My own view is that, between the five of them, Söder is the best candidate. He would be the first CSU chancellor of Germany.

Merkel’s legacy

The Christian Democrats have governed Germany for fifty of the past seventy years, including the last fifteen years under Merkel.

The secret of her success has been that she seldom challenged public opinion. Merkel abolished compulsory military service, expanded child care, introduced a national minimum wage and shut down Germany’s nuclear power plants with the support of the majority of the country — and, crucially, the support of the Social Democrats, the Christian Democrats’ traditional rivals, with whom Merkel formed three coalitions.

The two times she stuck her neck out — bailing out Greece and other weak eurozone countries during the debt crisis of 2009-11 and letting in more than one million asylum seekers at the height of the European migrant crisis in 2015 — public opinion eventually caught up with her.

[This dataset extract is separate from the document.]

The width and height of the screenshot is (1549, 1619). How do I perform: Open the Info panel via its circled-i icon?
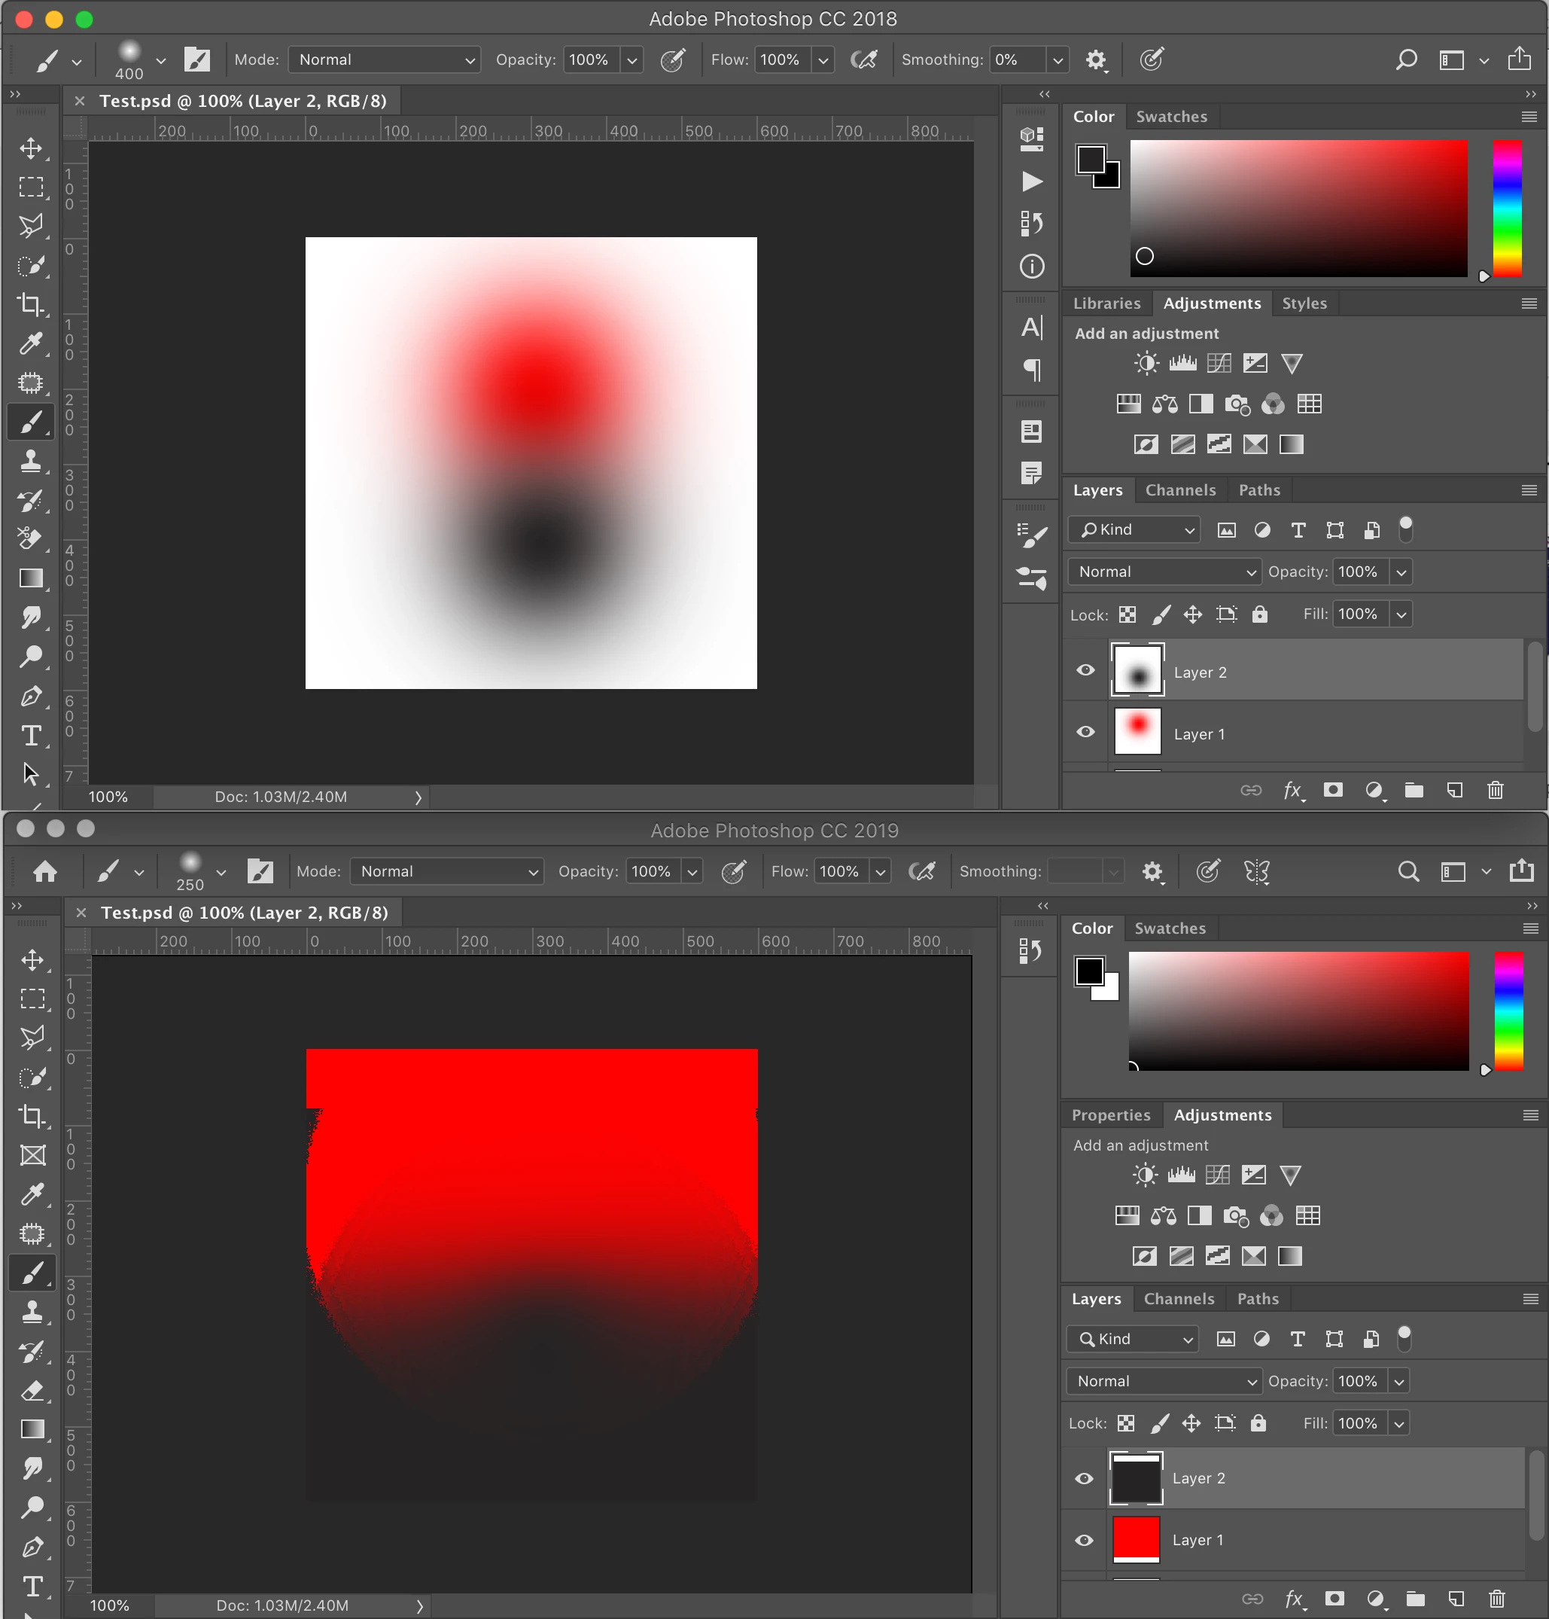[1031, 266]
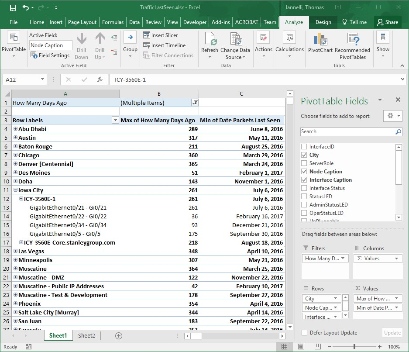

But conservatives in her own party have never forgiven her for those decisions. They accuse Merkel of moving the CDU too close to the center, thus giving the far right an opportunity to return after half a century in the wilderness. Merz and Spahn are in that camp.

Lurch to the right

The centrists, including Laschet and Röttgen, fear that a lurch to the right would risk throwing away Merkel’s gains with younger and women voters, who have an alternative in the Social Democrats and Germany’s moderate Green party.

Merz, a millionaire who owns two private jets, is also unlikely to make inroads in the still poorer former East Germany. Merkel was the first CDU leader from the east.

Söder, in an “only Nixon could go to China” way, might bridge this divide. Conservatives feel he’s one of their own, but his politics have been flexible. Which is why I think he’s the best candidate, although Röttgen is closer to my own preferences.